Republican strategist Karl Rove told oil and gas industry officials Wednesday that President Barack Obama's promises of change may have propelled him to the White House but it was his actions that led voters this week to send a clear message that they aren't happy with what he's done.
The architect behind George W. Bush's two presidential election victories spoke at a conference billed as the largest gathering of drilling interests in the Marcellus Shale region. Outside the conference, more than 300 opponents of fracking - injecting water and other chemicals into the ground to break it up and force gas to the surface - chanted "It's our water, we will fight!" and "Whose water? Our water!"
The protesters contend fracking contaminates groundwater and can release harmful chemicals used in the process, including benzene, into the air near wells.
Appearing the day after the midterm elections, Rove touched on drilling briefly, saying he believes the political climate now will take everyone "back to a period of sensible regulations." But he spent most of his time talking about why Republicans won Tuesday night.
Rove said Obama's tone, the state of the economy and health care legislation are all things that drove tea party followers and independents to the polls.

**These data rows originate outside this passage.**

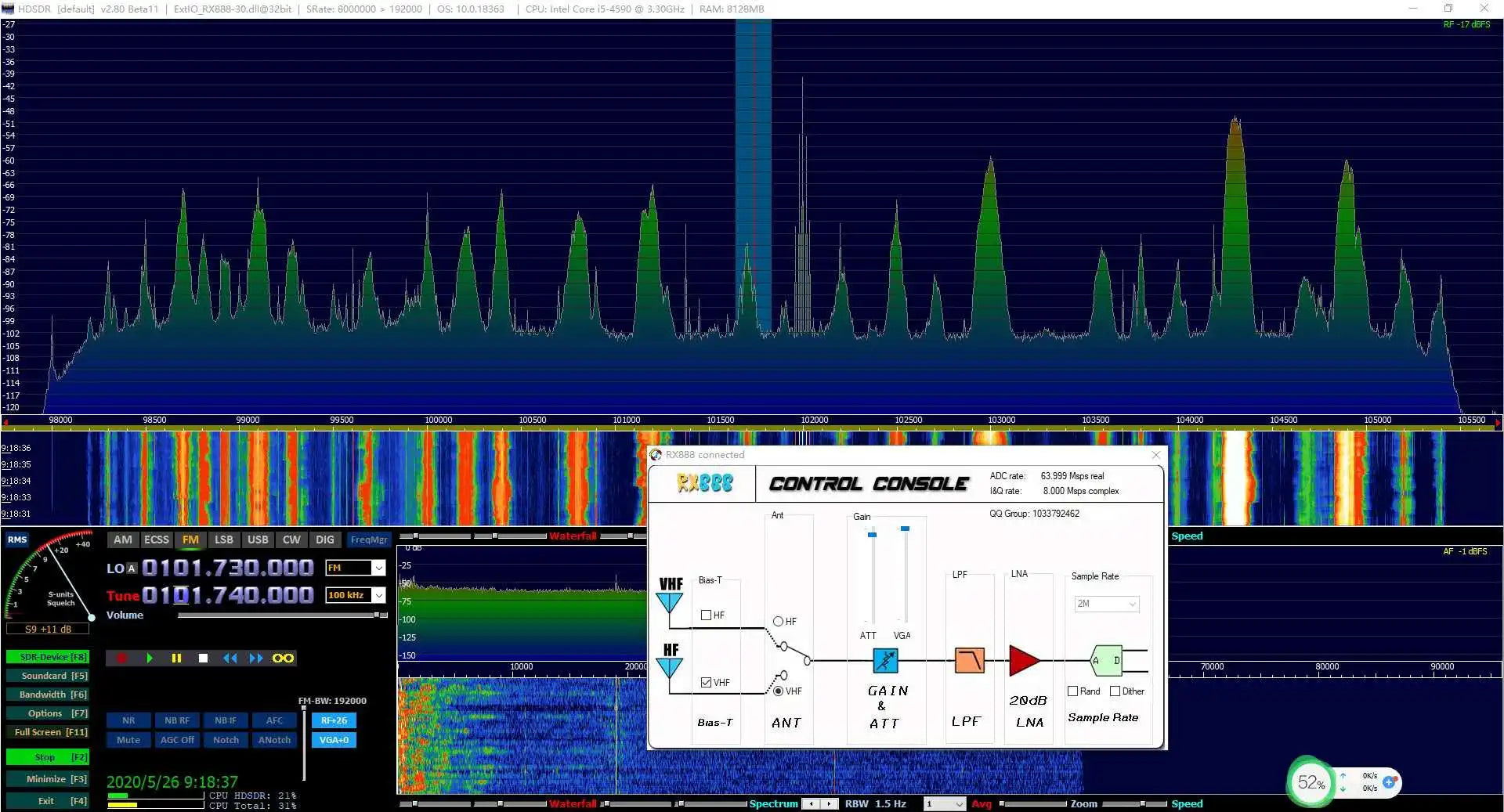This screenshot has width=1504, height=812.
Task: Click the red LNA amplifier triangle icon
Action: [1025, 661]
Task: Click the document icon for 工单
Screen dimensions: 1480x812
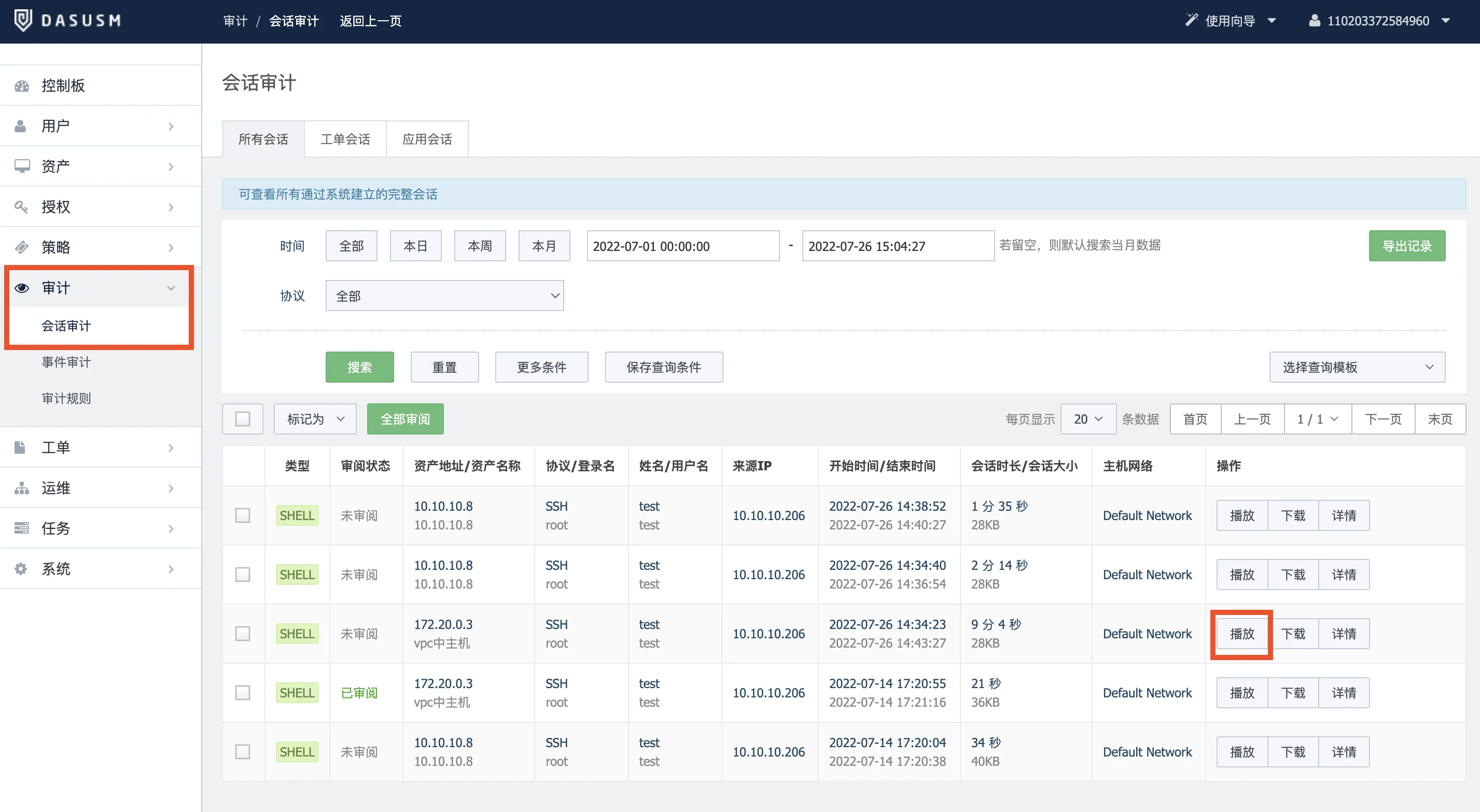Action: coord(20,447)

Obama failed to capitalize on what brought him to the Oval Office, Rove said.
"He had a unique moment to turn the page and usher in a new era, but it didn't happen," Rove said.
Going forward, Rove said there will be some gridlock but it's up to Obama to set a new, more conciliatory tone.
The protesters gathered outside the downtown convention center where Rove spoke zeroed in on drilling and, more specifically, the fracking process used to get natural gas from the Marcellus Shale, a vast rock formation under New York, Pennsylvania, West Virginia and Ohio.
While many in the crowd called for a ban on all gas drilling, and some were anti-capitalists, others were pushing primarily for a ban or tight regulations on fracking.
Chris Maresca, 28, of Pittsburgh, walked his dog, Baloo, a mutt that had a sandwich board with "I Hate Karl Rove" on one side and "I love Clean Rivers" on the other. He said he isn't against drilling entirely.
"Just the fracking. I have no problem with industry and creating jobs, but doing it at the expense of our health doesn't make any sense to me," Maresca said.
The protesters carried banners as they marched from Pittsburgh's North Side across a river and down a downtown street to a small stage near the convention center. Some held pinatas shaped like oil derricks that were smashed open with sticks, littering the street with candy.
Josh Fox, whose documentary about the dangers of fracking, "Gasland," was featured on HBO, told the crowd that civil disobedience may be needed to ban fracking. He said the drilling industry is lying by characterizing natural gas as "clean alternative fuel."
"This is the fossil fuel industry's big push to kill renewable energy. This is the battleground for climate change, this is the battleground for renewable energy," Fox said.
The protesters reacted loudly when Pittsburgh City Councilman Doug Shields told them the panel has proposed a citywide fracking ban that he claims has a veto-proof six-vote backing.
Mark McConville, a conference attendee, uses natural gas at his Airport Express Limousine Service in Birmingham, Ala., which features compressed natural gas-burning vehicles. He drove one to the conference, and believes it's unrealistic to think there's no downside to any new technology.
"There's always a downside," McConville said. "But I don't believe anybody in the industry's intentionally trying to give us bad drinking water."